This is apparently the code for seq2seq model with embedding that i wrote
encoder_inputs = Input(shape=(MAX_LEN, ), dtype='int32',)
encoder_embedding = embed_layer(encoder_inputs)
encoder_LSTM = LSTM(HIDDEN_DIM, return_state=True)
encoder_outputs, state_h, state_c = encoder_LSTM(encoder_embedding)
encoder_states = [state_h, state_c]
decoder_inputs = Input(shape=(MAX_LEN, ))
decoder_embedding = embed_layer(decoder_inputs)
decoder_LSTM = LSTM(HIDDEN_DIM, return_state=True, return_sequences=True)
decoder_outputs, _, _ = decoder_LSTM(
decoder_embedding, initial_state=encoder_states)
outputs = TimeDistributed(
Dense(VOCAB_SIZE, activation='softmax'))(decoder_outputs)
model = Model([encoder_inputs, decoder_inputs], outputs)
# defining inference model
encoder_model = Model(encoder_inputs, encoder_states)
decoder_state_input_h = Input(shape=(None,))
decoder_state_input_c = Input(shape=(None,))
decoder_states_inputs = [decoder_state_input_h, decoder_state_input_c]
decoder_outputs, state_h, state_c = decoder_LSTM(
decoder_embedding, initial_state=decoder_states_inputs)
decoder_states = [state_h, state_c]
outputs = TimeDistributed(
Dense(VOCAB_SIZE, activation='softmax'))(decoder_outputs)
decoder_model = Model(
[decoder_inputs] + decoder_states_inputs, [outputs] + decoder_states)

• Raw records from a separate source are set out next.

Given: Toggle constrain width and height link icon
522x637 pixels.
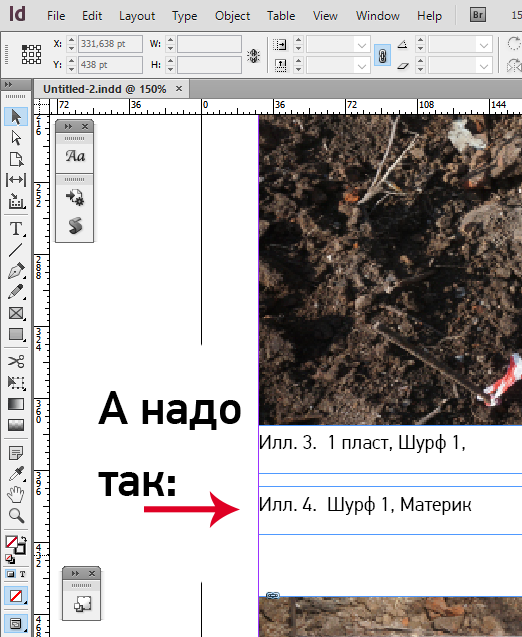Looking at the screenshot, I should pos(253,56).
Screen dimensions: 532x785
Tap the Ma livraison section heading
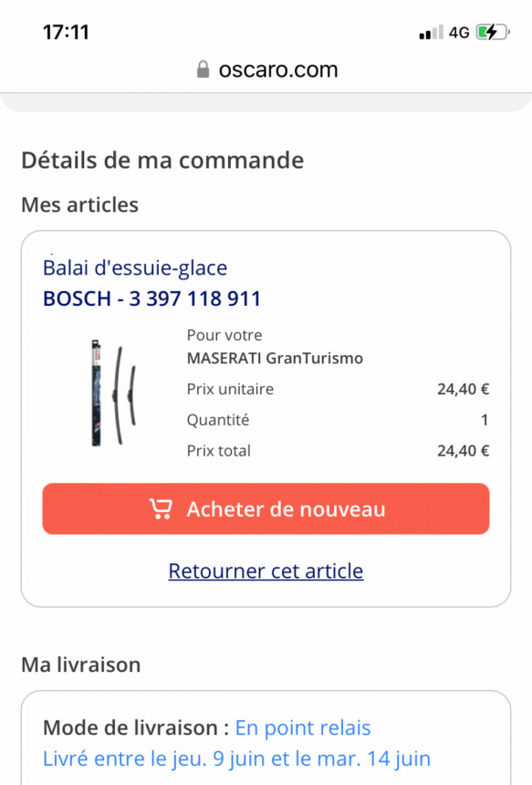click(x=81, y=665)
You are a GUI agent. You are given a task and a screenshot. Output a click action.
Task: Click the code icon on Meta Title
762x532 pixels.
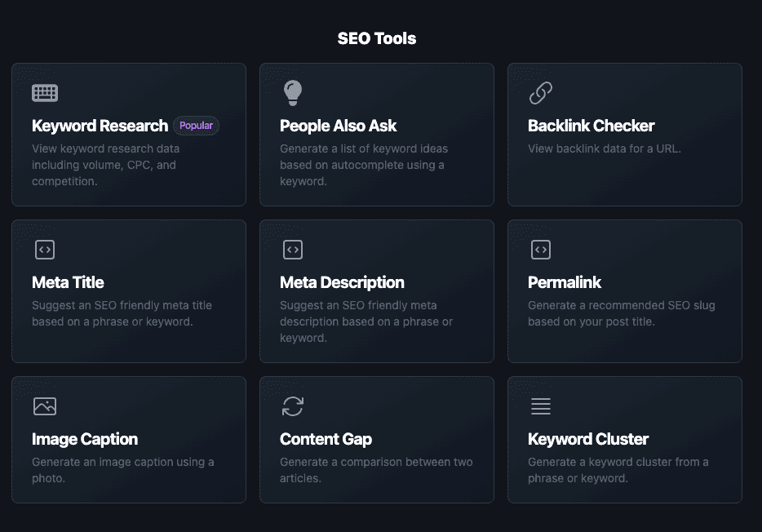point(45,249)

return model, encoder_model, decoder_model
we are using inference mode for predictions particularly encoder and decoder model, but i am not sure where the training is happening for the encoder and decoder?
Code is build upon: https://keras.io/examples/lstm_seq2seq/,
with added embedding layer and Time Distributed dense layer.
for more info on issue: github repo
Encoder and decoder are trained simultaneously, or more precisely the model that is composed of these two is trained which in turn trains both of them (this is not GAN where you need some fancy training cycle)
If you look closely in the provided link, there is a section where the model is trained.
# Run training
model.compile(optimizer='rmsprop', loss='categorical_crossentropy',
metrics=['accuracy'])
model.fit([encoder_input_data, decoder_input_data], decoder_target_data,
batch_size=batch_size,
epochs=epochs,
validation_split=0.2)
If you look more closely, the "new" model that you are defining after fit consists of layers that have already been trained in the previous step. i.e Model(encoder_inputs, encoder_states) both encoder_inputs and encoder_states were used during the initial training, you are just repackaging them.